Customer service as a Pasta

Customer service’s weight in overall product quality is growing. While as a company, you try your hardest to provide excellent service by hiring the most professional employees, cooperating with leading suppliers and designing the absolute best working methods. Some incidents may put that superb service in jeopardy with little chance to prevent them from occurring.

Which parameters check the “superb service” boxes?

Time: 

Benjamin Franklin, who was the first United States Postmaster General, stated that “Time Is Money”.

 Customers often plan when purchasing goods. They rely on the time frame announced and expect the item to be delivered according to that frame. Every deviation from that has the potential to cause damage and loses.  Therefore a supplier, whether a producer or a forwarder, must strive to meet time goals.  

Cost:

One can purchase from every point across the world, consequencing to “price” being the sole parameter for choosing a supplier or product. A product could be any service along the path: the product itself, the shipping costs, the post-purchase service, the spare parts costs, etc. some being of more importance and others being of less significance for a specific customer.  

Personal service:

Research shows that as the world progresses technologically, we have less eye to eye contact hours.  We prefer online chats to calls, gaming to playing football, and Netflixing to going to the movies.  Having said that, something about personal human service seems (for now) irreplaceable, and for some customers, if no personal service is available, the transaction will not happen.  Now, imagine checking all those boxes and still being unable to provide an excellent service due to reason originating from Force majeure or import-export related issues. 

Forbidden goods:

Some states and countries determine which goods are eligible for import and which are prohibited. Items imported to countries in which they are forbidden goods, will not cross the borders. Dangerous Whereas, drugs are banned in all countries, yet, the chemicals used to hide the drugs, or to produce them, might be allowed in most of them.

Rules and regulations:

Customs clearance process may vary from country to country, each having its rules and regulation.  Medical devices import requires the ministry of health authorization, weights and scales may request the department of commerce certificate and in some countries, the same goods may be imported with no exceptional steps taken.  Knowing the rules and regulations of the country of destination and preparing the relevant certificate can save time, money and unnecessary headaches. 

Classification/misclassification:

HS codes system was invented to harmonize the import-export procedure.
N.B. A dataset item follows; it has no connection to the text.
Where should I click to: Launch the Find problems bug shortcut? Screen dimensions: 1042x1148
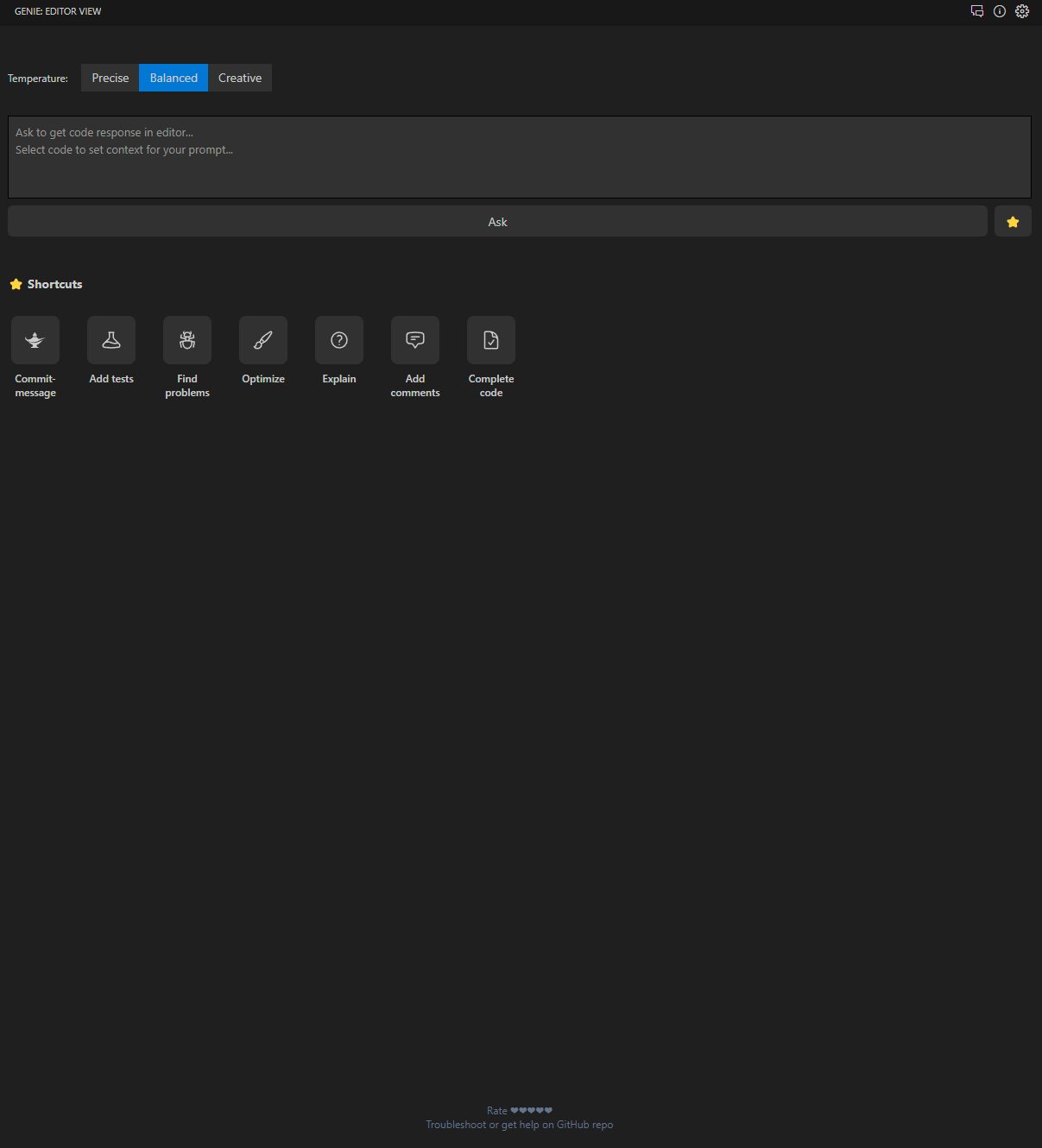click(187, 340)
Nonetheless, it is not problem-free since many variants affect the procedure.  Human-based labor has its benefits: common sense, learning curve, experience, etc. , but it also has its downsides: ware, human errors and brain drain form companies.    One classifier would give an HS code which another classifier will not, according to their interpretation of the goods and its components and ingredients.  For example, chemicals as part of different compounds have different HS codes. Also, seeds have different HS codes for planting ones and another for the edible version.   Using AI classification systems will minimize errors and raise efficiency. HS codes misclassification could not only slow customs clearance, but it could also impose the wrong amount of tax on a shipment, influencing the transaction worthwhileness.

Paperwork:

Whenever goods await documentation at ports, it is terrible news. There is an unwritten rule, Pasta should never wait for sauce, Sauce should wait for the pasta.  Goods and paperwork should work just the same: paperwork awaits goods, bever the other way around. In order for that to happen, one should have every document ready for use ahead of time and at the tip of their finger:   Invoices, airway bills, COOs for customs, post, parcel, courier and freight use.   However, having the paperwork available is not everything. In some cases transferring data from the pre-alert to the ERP ends in having mistakes as a result of mistyping or missing information. unclear or missing data is a massive reason for shipments delay and should be avoided as much as possible.